I agree about personal responsibility, but how does that work for someone who is juggling life on basic minimum wages?

Its all too easy for some who havent had the problem of having to work every hour god sends just to meet basic needs, the responsibility of that alone, is massive, to point fingers at others who battle with that reality every day.

Interesting what youve taught your kids because this is what Ive always taught mine baout personal responsibility.

"Do not stress, even for one minute, over the things you cannot control."
 
You've got an issue with (possibly a small, I'd guess) number of reception kids not being potty trained, and of course there are issues further down the line with older kids refusing to follow behaviour standards. Teachers get very little support from many of the parents of the worst kids, who were usually difficult, badly behaved pupils themselves at school, and who see teachers, and the education system, as an enemy.
It's the attitude that needs to change. Schools can try to do their bit in this aspect, but unless there is help from parents, the school isn't going to succeed with their children.
 
Our capitalist society that puts demands on parents to be, "Productive," rather than being more concerned about the "Wellbeing," of both themselves and their children.

Hmm

I'd be interested to see the breakdown of the kids that arrive at school not toilet trained by parents.

I would hazard a guess that the mums (and dads) who are out there being productive and working hard to try and bring a decent standard of living to their family are at least as, probably more, likely to be doing the basics for their kids like toilet training , encouraging them to look after themselves and providing concern for their wellbeing.

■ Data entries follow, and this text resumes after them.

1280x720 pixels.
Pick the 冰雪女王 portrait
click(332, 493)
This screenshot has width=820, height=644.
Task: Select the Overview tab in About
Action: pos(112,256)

On the other hand, and whilst not being judgemental of all, those that are unproductive, living off benefits and not working whilst perfectly capable of doing so, are more likely to passing their habits on to their kids.

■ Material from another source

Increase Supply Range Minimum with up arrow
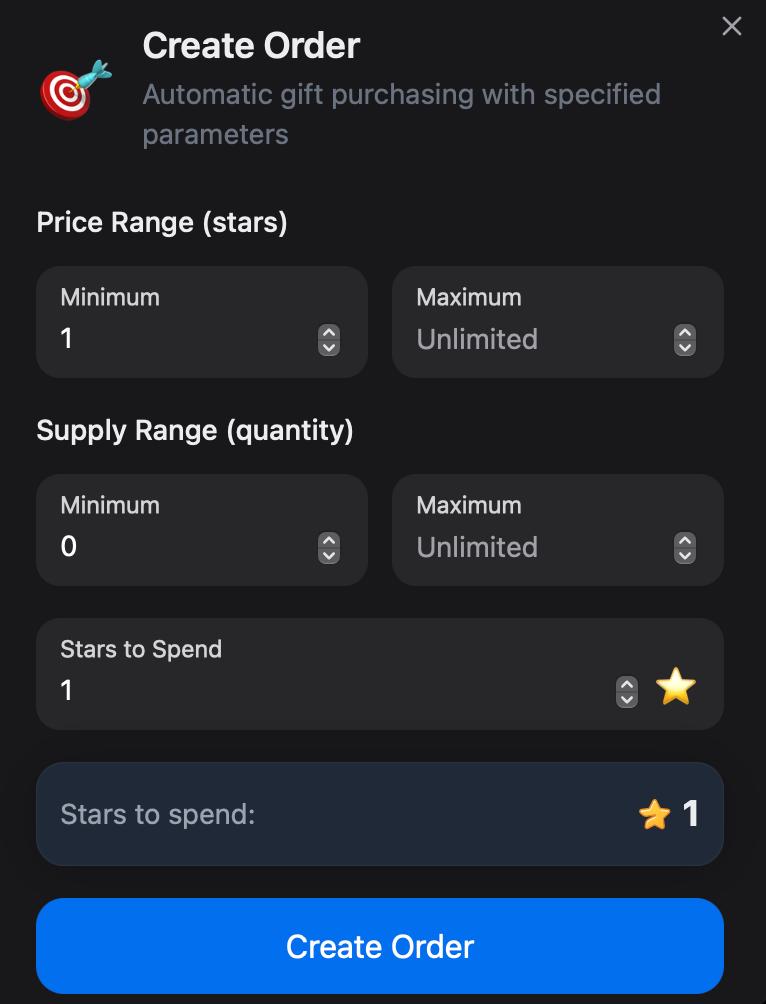329,540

So I could turn that round and blame the welfare state rather than capitalism.

Though I do believe there is a debate to be had about the roles of working mothers in bringing up kids and how we can encourage working parents without disadvantaging children, or indeed making working uneconomical
 
Though I do believe there is a debate to be had about the roles of working mothers Parents in bringing up kids and how we can encourage working parents without disadvantaging children, or indeed making working uneconomical
agree
 
I agree about personal responsibility, but how does that work for someone who is juggling life on basic minimum wages?

Its all too easy for some who havent had the problem of having to work every hour god sends just to meet basic needs, the responsibility of that alone, is massive, to point fingers at others who battle with that reality every day.

Interesting what youve taught your kids because this is what Ive always taught mine baout personal responsibility.

"Do not stress, even for one minute, over the things you cannot control."

But challenge injustice
 
Hmm

I'd be interested to see the breakdown of the kids that arrive at school not toilet trained by parents.

I would hazard a guess that the mums (and dads) who are out there being productive and working hard to try and bring a decent standard of living to their family are at least as, probably more, likely to be doing the basics for their kids like toilet training , encouraging them to look after themselves and providing concern for their wellbeing.

On the other hand, and whilst not being judgemental of all, those that are unproductive, living off benefits and not working whilst perfectly capable of doing so, are more likely to passing their habits on to their kids.

So I could turn that round and blame the welfare state rather than capitalism.

Though I do believe there is a debate to be had about the roles of working mothers in bringing up kids and how we can encourage working parents without disadvantaging children, or indeed making working uneconomical

I see what you’re saying and agree with much of it although I’ve seen my share of feckless parenting from those with money.